Reputation: 1330
I have a string in python and I want to replace multiple consecutive repeating character into 1. For example:
st = "UUUURRGGGEENNTTT"
print(st.replace(r'(\w){2,}',r'\1'))
But this command doesn't seems to be working, please can anybody help in finding what's wrong with this command?
There is one more way to solve this but wanted to understand why the above command fails and is there any way to correct it:
print(re.sub(r"([a-z])\1+",r"\1",st)) -- print URGENT
Upvotes: 1
Views: 6038
Reputation: 2012
you need to use regex. so you can do this:
import re
re.sub(r'[^\w\s]|(.)(?=\1)', '', 'UUURRRUU')
the result is UR.
this is a snapshot of what I have got:
for this regex: (.)(?=.*\1)
(.) means: match any char except new lines (line breaks)

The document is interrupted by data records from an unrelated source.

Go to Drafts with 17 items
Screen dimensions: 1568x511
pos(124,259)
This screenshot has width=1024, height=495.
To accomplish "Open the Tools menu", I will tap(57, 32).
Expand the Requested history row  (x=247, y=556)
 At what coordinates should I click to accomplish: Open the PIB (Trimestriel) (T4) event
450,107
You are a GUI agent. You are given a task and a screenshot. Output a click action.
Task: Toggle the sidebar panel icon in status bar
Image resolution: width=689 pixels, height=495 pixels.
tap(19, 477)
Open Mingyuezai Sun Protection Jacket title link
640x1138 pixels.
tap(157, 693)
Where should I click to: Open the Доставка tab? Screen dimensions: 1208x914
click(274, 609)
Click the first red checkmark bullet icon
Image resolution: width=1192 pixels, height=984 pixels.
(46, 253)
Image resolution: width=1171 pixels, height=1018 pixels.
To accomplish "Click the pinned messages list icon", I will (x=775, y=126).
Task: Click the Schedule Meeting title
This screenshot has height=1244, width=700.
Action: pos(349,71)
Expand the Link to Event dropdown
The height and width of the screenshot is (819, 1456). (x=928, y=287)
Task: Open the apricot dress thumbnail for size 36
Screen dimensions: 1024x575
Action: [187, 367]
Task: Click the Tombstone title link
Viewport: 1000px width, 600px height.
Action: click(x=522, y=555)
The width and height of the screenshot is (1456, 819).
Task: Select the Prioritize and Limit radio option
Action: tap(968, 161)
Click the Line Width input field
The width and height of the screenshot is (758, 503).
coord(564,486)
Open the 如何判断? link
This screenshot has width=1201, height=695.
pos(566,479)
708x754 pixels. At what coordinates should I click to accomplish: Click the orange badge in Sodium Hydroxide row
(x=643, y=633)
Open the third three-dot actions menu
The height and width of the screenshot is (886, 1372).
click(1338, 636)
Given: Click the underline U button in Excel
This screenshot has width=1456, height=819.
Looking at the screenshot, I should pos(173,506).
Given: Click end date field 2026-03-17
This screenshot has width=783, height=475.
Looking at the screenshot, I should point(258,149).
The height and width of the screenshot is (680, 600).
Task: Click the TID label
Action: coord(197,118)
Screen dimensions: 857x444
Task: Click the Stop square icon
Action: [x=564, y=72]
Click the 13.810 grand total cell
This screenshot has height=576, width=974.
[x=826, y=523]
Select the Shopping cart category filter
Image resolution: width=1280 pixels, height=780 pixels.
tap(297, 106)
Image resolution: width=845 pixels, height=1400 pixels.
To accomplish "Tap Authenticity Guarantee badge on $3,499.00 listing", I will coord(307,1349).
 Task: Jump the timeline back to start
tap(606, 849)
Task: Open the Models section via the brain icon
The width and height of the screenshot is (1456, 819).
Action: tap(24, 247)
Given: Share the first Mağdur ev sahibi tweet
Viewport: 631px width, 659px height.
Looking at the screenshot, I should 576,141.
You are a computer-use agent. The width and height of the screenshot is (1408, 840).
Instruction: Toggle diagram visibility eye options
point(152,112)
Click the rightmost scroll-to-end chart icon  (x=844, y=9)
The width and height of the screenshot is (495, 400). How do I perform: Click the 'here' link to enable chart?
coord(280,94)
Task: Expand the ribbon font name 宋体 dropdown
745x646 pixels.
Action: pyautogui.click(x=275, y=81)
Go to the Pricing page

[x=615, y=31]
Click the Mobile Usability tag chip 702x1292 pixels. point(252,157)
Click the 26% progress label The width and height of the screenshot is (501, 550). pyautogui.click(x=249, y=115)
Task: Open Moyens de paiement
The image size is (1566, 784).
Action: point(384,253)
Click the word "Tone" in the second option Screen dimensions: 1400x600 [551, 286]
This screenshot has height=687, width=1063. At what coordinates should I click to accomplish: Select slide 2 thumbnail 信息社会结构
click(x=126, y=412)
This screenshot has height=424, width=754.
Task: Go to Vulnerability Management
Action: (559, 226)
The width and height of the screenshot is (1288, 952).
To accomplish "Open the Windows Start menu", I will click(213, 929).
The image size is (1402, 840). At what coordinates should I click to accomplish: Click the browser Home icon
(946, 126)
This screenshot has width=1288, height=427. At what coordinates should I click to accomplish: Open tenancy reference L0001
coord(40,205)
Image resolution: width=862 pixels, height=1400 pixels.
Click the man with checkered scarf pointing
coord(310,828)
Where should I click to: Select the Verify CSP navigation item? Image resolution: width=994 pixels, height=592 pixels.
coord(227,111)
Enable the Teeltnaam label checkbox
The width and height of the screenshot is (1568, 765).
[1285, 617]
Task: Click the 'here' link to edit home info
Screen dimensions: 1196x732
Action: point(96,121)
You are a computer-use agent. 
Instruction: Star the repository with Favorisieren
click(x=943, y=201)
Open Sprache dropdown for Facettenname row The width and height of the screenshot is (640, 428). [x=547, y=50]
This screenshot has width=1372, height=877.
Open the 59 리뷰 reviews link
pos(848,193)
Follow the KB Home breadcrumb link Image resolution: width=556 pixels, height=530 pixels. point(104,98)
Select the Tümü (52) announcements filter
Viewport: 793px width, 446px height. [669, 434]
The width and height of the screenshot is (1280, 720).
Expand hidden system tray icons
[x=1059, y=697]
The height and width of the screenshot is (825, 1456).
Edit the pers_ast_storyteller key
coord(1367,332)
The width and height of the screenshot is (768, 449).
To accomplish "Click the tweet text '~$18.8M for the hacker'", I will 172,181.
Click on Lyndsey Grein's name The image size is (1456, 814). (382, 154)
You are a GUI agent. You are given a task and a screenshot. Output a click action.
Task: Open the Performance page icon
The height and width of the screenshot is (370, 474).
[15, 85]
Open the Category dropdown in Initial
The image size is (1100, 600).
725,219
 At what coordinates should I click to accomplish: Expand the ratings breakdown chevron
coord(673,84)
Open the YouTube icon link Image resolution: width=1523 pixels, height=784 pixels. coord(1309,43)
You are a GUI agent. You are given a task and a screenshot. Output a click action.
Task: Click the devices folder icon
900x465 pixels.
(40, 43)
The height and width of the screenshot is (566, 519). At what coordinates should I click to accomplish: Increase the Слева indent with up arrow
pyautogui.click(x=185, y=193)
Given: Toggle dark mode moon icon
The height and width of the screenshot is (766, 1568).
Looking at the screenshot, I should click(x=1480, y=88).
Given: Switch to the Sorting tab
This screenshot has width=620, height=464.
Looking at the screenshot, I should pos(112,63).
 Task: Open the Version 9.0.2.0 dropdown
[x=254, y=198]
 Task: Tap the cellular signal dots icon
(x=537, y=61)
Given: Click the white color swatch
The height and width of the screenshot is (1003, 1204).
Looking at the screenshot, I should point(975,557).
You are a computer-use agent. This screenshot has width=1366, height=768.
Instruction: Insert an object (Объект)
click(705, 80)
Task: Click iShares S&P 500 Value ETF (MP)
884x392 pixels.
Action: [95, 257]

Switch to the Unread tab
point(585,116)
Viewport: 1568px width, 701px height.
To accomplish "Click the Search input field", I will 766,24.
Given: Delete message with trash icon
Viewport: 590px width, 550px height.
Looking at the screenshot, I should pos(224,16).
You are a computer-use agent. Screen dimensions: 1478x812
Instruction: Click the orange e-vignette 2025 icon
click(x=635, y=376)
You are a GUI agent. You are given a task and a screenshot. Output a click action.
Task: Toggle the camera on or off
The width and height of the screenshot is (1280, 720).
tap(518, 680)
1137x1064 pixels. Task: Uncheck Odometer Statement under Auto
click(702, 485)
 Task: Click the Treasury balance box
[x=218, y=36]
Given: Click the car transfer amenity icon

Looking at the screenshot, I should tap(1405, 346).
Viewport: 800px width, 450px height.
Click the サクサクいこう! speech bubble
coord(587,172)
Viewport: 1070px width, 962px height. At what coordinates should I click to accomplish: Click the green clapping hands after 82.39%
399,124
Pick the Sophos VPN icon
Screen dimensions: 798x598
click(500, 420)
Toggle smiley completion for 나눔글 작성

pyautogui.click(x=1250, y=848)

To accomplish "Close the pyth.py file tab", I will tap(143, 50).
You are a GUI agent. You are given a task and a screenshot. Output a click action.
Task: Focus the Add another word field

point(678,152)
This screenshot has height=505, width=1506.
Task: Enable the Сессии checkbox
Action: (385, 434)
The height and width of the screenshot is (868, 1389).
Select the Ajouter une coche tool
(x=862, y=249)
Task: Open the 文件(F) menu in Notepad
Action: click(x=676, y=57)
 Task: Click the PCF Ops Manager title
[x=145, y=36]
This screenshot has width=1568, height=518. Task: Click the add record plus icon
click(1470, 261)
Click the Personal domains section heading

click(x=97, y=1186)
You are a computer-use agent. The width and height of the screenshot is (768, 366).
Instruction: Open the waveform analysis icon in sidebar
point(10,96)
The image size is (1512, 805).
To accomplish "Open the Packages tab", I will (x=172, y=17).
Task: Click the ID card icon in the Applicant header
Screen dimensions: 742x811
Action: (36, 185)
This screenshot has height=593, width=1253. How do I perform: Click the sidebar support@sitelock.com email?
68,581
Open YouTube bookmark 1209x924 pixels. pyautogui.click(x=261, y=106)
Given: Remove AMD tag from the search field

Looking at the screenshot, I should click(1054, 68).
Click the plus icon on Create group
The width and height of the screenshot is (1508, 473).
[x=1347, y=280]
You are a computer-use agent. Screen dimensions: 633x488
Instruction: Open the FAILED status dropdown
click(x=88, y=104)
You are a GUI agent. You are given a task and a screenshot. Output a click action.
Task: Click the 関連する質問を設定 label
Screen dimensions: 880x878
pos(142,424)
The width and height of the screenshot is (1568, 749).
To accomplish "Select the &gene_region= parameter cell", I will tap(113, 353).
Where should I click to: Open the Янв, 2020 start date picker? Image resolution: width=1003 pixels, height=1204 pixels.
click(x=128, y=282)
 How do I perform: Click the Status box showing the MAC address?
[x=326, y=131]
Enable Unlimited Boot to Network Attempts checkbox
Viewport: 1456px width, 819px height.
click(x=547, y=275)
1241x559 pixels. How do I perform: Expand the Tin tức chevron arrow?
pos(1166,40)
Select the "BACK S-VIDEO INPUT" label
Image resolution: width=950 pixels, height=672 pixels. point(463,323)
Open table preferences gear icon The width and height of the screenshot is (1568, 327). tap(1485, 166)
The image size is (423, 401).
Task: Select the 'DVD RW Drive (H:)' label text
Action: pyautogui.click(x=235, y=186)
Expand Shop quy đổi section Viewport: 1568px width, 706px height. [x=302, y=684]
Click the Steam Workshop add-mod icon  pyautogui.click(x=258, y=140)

?=. means: lookahead every char except new line (.)
* means: match a preceding token
\1 means: to mach the result of captured group, which is the U or R ...
then replace all matches with ''
also you can check this: lookahead
also check this tool I solve my regex using it, it describe everything and you can learn a lot from it: regexer
Upvotes: 10
Reputation: 33704
The reason for why your code does not work is because str.replace
does not support regex, you can only replace a substring with another string. You will need to use the re
module if you want to replace by matching a regex pattern.
Secondly, your regex pattern is also incorrect, (\w){2,}
will match any characters that occurs 2 or more times (doesn’t have to be the same character though), so it will not work. You will need to do something like this:
import re
st = "UUUURRGGGEENNTTT"
print(re.sub(r'(\w)\1+',r'\1', st)))
# URGENT
Now this will only match the same character 2 or more times.
An alternative, “unique” solution to this is that you can use the unique_justseen
recipe that itertools
provides:
from itertools import groupby
from operator import itemgetter
st = "UUUURRGGGEENNTTT"
new ="".join(map(next, map(itemgetter(1), groupby(st))))
print(new)
# URGENT
Upvotes: 3
Reputation: 2624
string.replace(s, old, new[, maxreplace])
only does substring replacement:
>>> '(\w){2,}'.replace(r'(\w){2,}',r'\1')
'\\1'
That's why it fails and it can't work with regex expression so no way to correct the first command.
Upvotes: 1